今年2月、米グーグルが、企業向けに有料で提供するサイト内検索サービス「Google Site Search」を終了することを告知した。サービス提供は2018年3月末日までとなる。グーグルは無料で利用できる「Googleカスタム検索エンジン」も提供しており、こちらは2018年4月以降も引き続き、サービスを提供する。

 Googleカスタム検索エンジンは無料である分、検索結果ページにGoogleのロゴや検索連動型広告が示される。Googleのロゴが出ることや広告表示で他サイトへの離脱が気になる場合は、他のサイト内検索サービスへの乗り換えが必要になる。

 サイト内検索の精度を重視してサイトを運営してきたのがホンダだ。同社ブランド・コミュニケーション本部広報部Web・社内広報課主幹の治部袋賢治氏は、サイト内検索の重要性について次のように語る。
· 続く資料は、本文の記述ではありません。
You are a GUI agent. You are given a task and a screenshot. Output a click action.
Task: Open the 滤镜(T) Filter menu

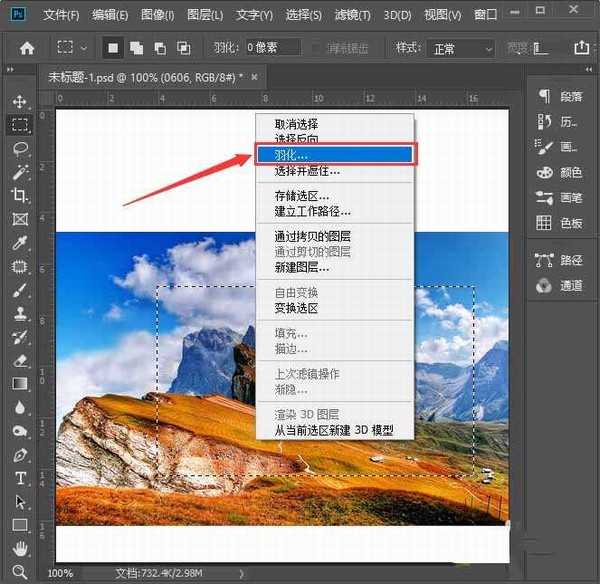pos(351,15)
 「理想はサイト来訪者がナビゲーションメニューだけで、知りたい情報にすぐたどり着けること。そのためにサイト改善を積み重ねているがコンテンツは増える一方。知りたい情報がピンポイントで明確なときほど、サイト内検索はよく使われる。ここでニーズに合ったページを返すことがおもてなしだと考えている」

リリース検索も強化したホンダ

 ホンダが10年以上にわたって採用してきたのが、マーズフラッグ(東京都新宿区)が提供するサイト内検索サービス「MARS FINDER」だ。

ホンダのサイト内検索結果画面
ホンダのサイト内検索結果画面

 ページ内容が一目で分かるキャプチャー付きのサイト内検索結果を表示するのが特徴。ユーザーが求める情報に最も近いであろうページを最上位に枠付きで表示する「おすすめページ機能」や、キーワードの入力中に関連性の高い第2、第3の追加キーワード候補を助言する「インテリ・アドバイザー」など機能も豊富だ。このほどホンダのニュースリリースコーナーでは、リリース専用のキーワード検索のほか、「クルマ」「バイク」「企業」「テクノロジー」などカテゴリー指定検索、発表日の期間指定ができる検索機能などを追加した。
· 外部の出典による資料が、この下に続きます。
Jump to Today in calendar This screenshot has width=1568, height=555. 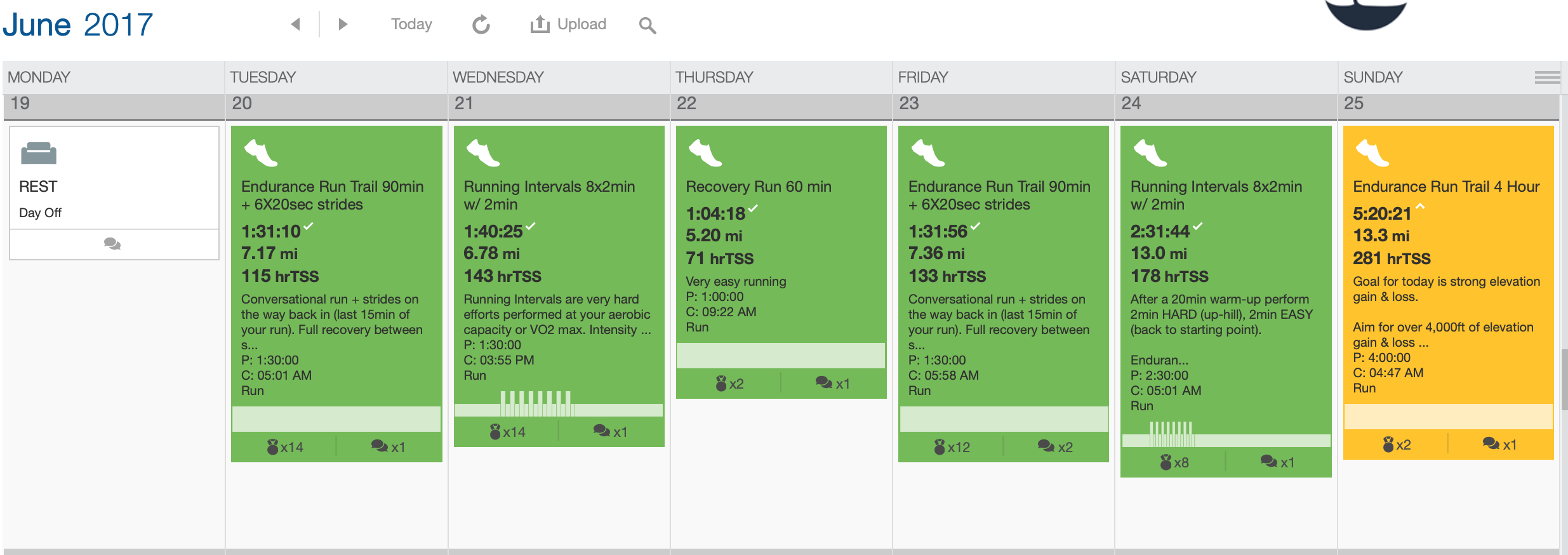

 ホンダがサイト内検索サービスを選ぶ基準は、検索精度の向上にともに取り組んでくれることだという。例えば、サイト内検索で以前「ステップワゴン」と検索した際、検索上位にアクセサリー類のページが多く表示されたことがあった。差し当たってはステップワゴンの主要ページを管理画面から手作業で上位表示に修正する対症療法で対応は可能だ。そこから類似の問題が生じないよう、検索アルゴリズムの調整に積極的に取り組むかどうか。その点でホンダは、技術オリエンテッドなマーズフラッグと相性がよかったようだ。
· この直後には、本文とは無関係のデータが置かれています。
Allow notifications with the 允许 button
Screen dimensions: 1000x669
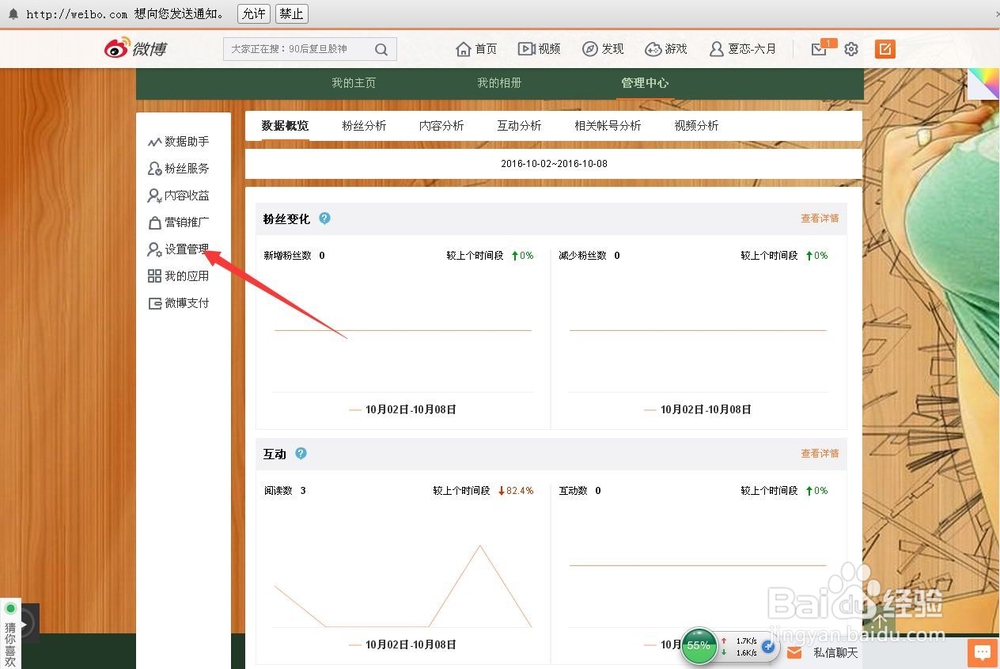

 Google Site Search相当の機能があれば後は安いほどよいと考えるか、ややコストはかかっても精度の向上で使い勝手を高めて離脱を防ぐか。その選択は各社の優先順位次第ということになる。

 ホンダは自社の四輪オーナー向けに販売会社から年3回ほど不定期で情報誌「Honda Magazine」を郵送している。その中で、同社Webサイト上でサイト内検索する検索キーワードを掲載し、詳細ページへと誘導している。サイト内検索の精度を高めることで、顧客接点を強化できる場面が増えそうだ。